▶ _EXERCISE_
Retype the material starting with the line that contains "Locate an element on the screen. The" and going on through the line that contains "image-button-label: 图片 is", including both of those lines.

▶ _DATA FOR ANALYSIS_
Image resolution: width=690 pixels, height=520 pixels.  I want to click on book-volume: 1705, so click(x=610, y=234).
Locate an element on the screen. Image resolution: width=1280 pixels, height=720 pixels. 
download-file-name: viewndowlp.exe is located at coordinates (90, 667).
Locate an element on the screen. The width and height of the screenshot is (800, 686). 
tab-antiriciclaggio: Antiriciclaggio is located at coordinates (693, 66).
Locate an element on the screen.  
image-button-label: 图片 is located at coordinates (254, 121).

* * *

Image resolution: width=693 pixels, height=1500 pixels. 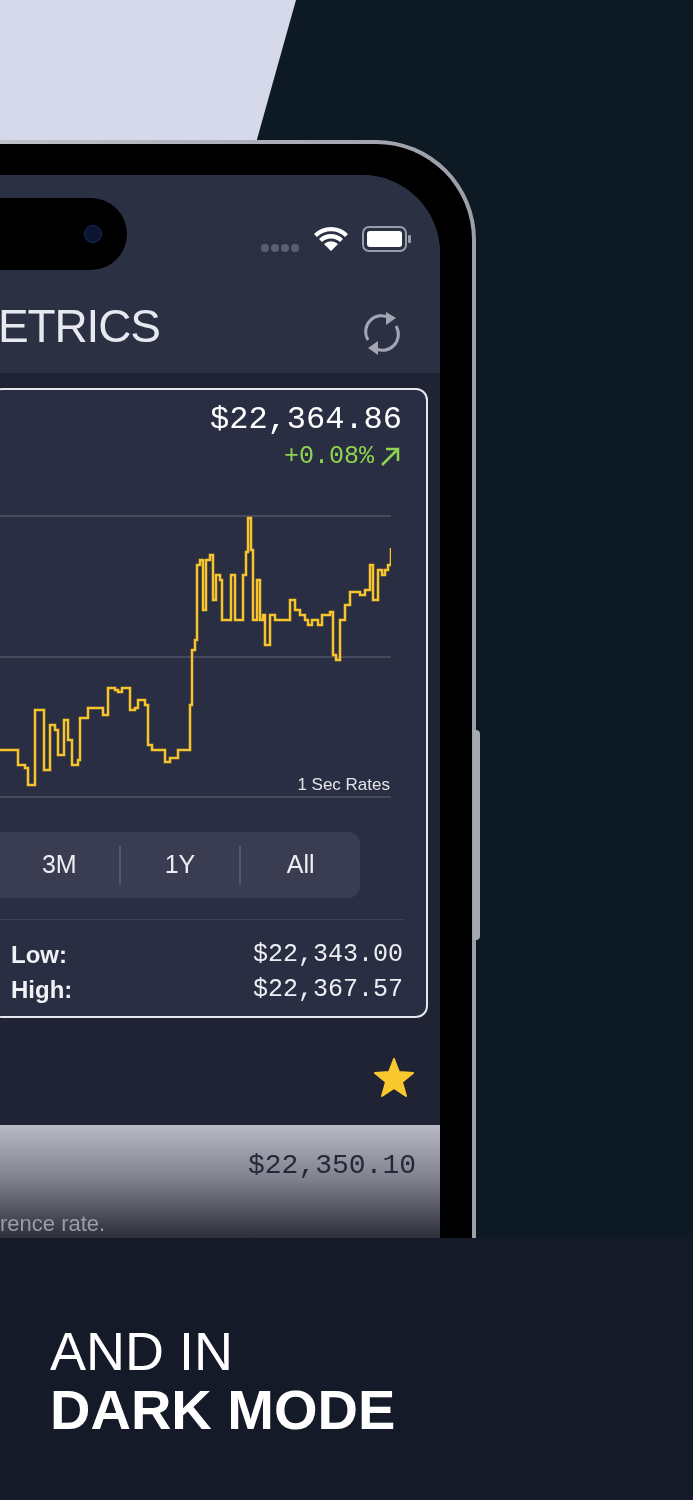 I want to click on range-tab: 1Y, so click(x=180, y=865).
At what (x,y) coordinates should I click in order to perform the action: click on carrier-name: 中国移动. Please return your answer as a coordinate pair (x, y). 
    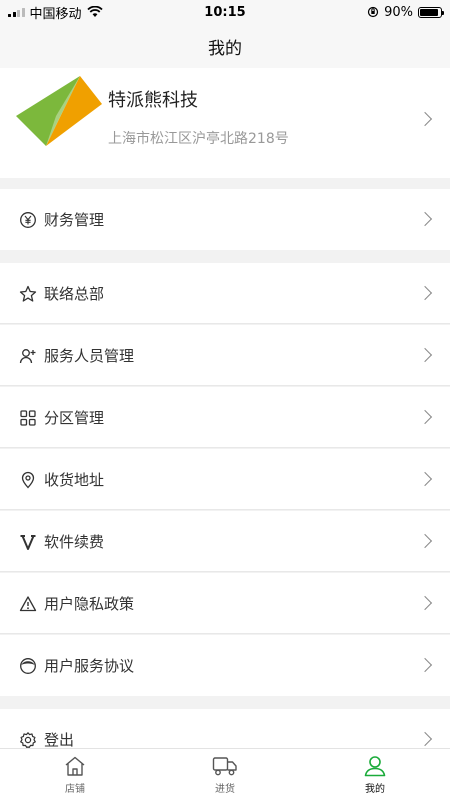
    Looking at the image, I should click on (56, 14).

▶ _OUTPUT OF THE TASK_
Locate an element on the screen. The width and height of the screenshot is (800, 686). 
tab-antiriciclaggio: Antiriciclaggio is located at coordinates (693, 66).
Locate an element on the screen.  
image-button-label: 图片 is located at coordinates (254, 121).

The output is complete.